● **WORK TO BE COMPLETED**:
Repeat each record below exactly, omitting whatever pictures appear in it.

Dataset entries:
"""

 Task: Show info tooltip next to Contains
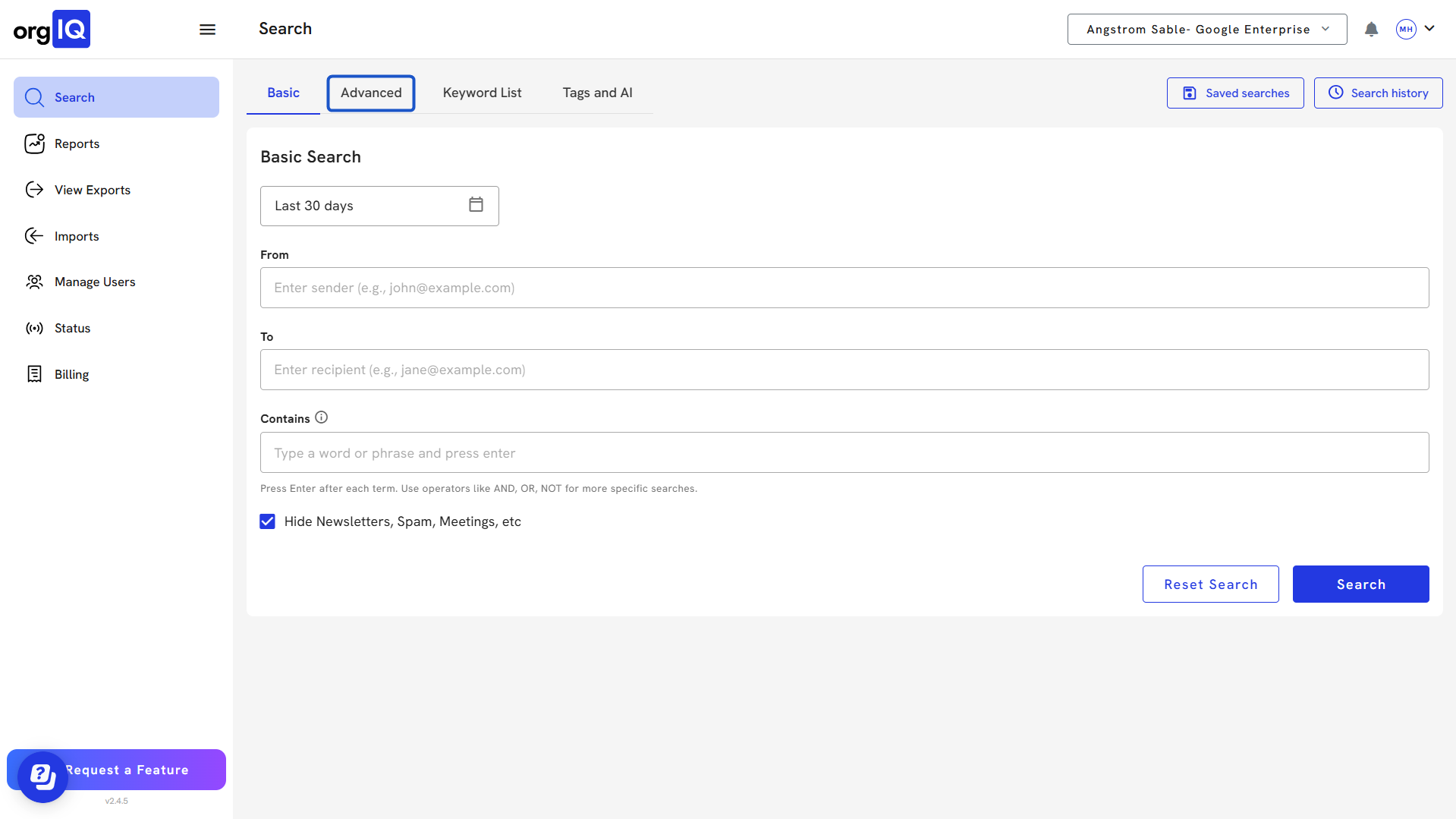point(322,417)
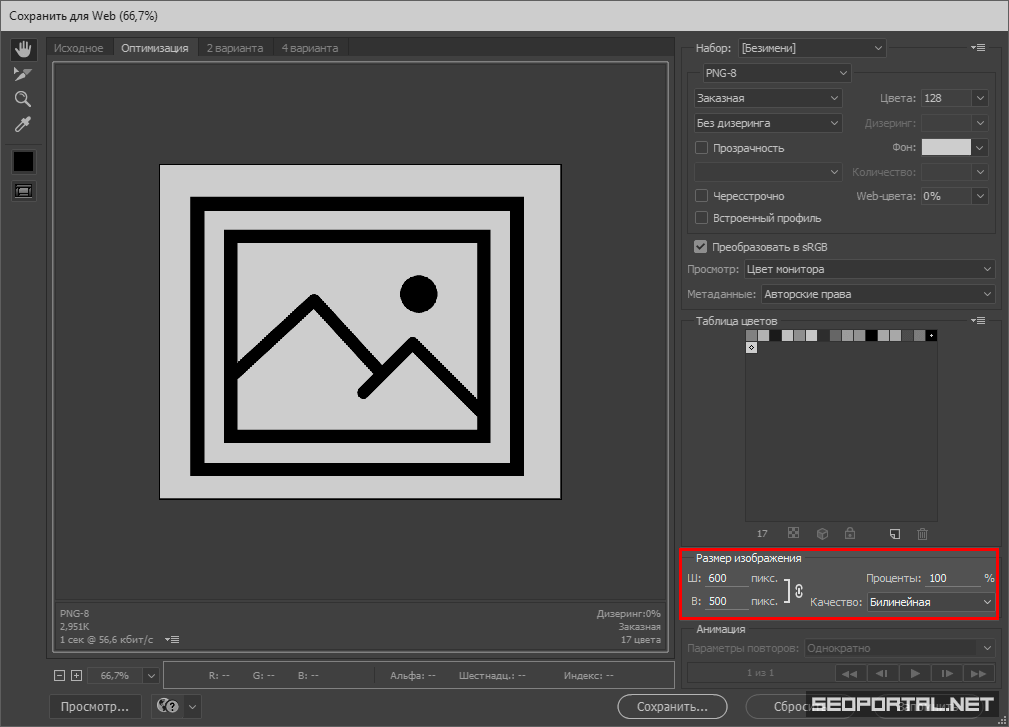Click the new color icon in color table
The image size is (1009, 727).
point(896,534)
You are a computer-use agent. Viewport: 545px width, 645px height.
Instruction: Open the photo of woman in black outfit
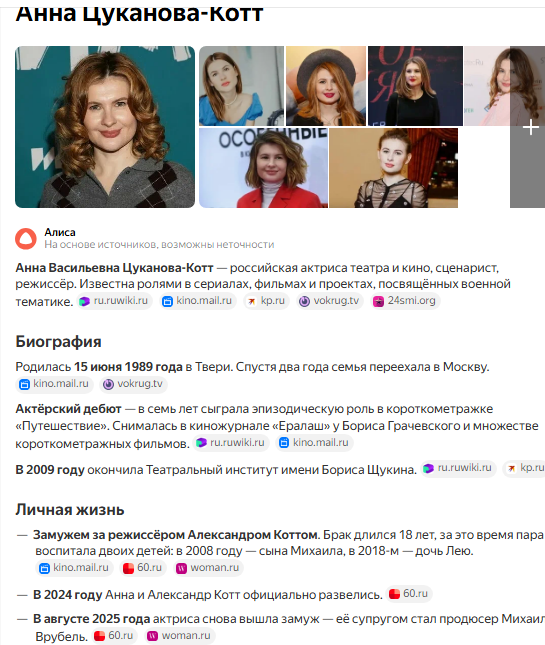tap(415, 86)
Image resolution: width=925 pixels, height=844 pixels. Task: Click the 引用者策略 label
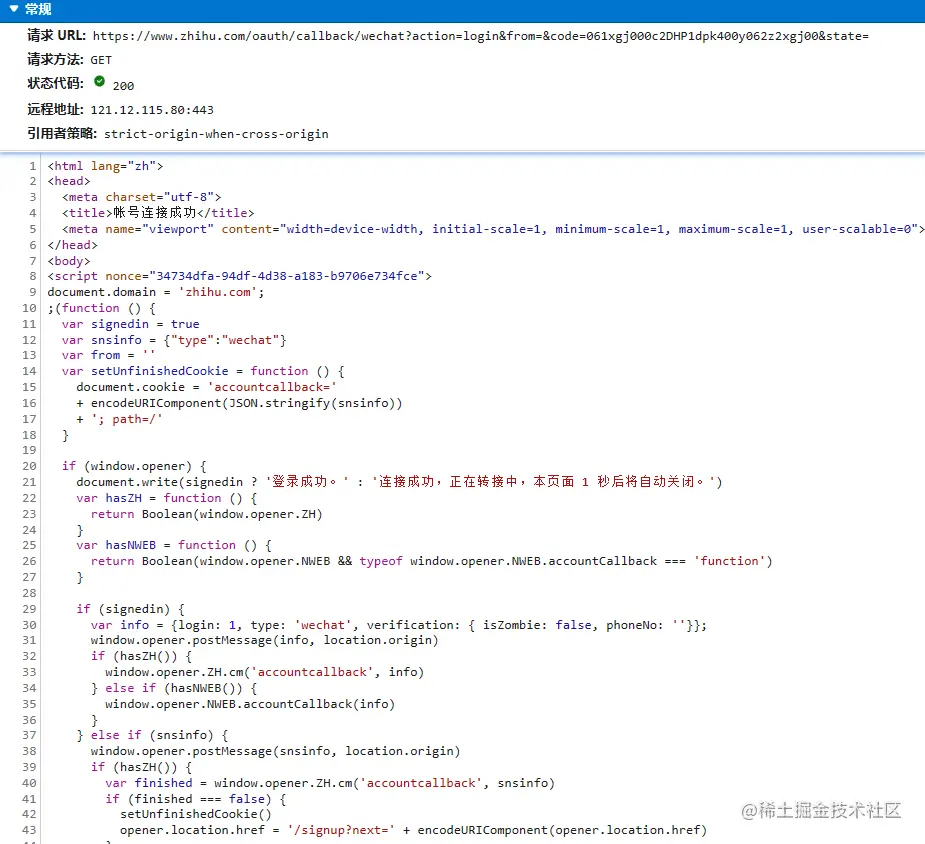[x=62, y=134]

"""

● **RESPONSE TO THIS TASK**:
 Task: Show info tooltip next to Contains
point(322,417)
Click the new color icon in color table
The image size is (1009, 727).
point(896,534)
You are a computer-use agent. Viewport: 545px width, 645px height.
Instruction: Open the photo of woman in black outfit
tap(415, 86)
Image resolution: width=925 pixels, height=844 pixels. Task: Click the 引用者策略 label
[x=62, y=134]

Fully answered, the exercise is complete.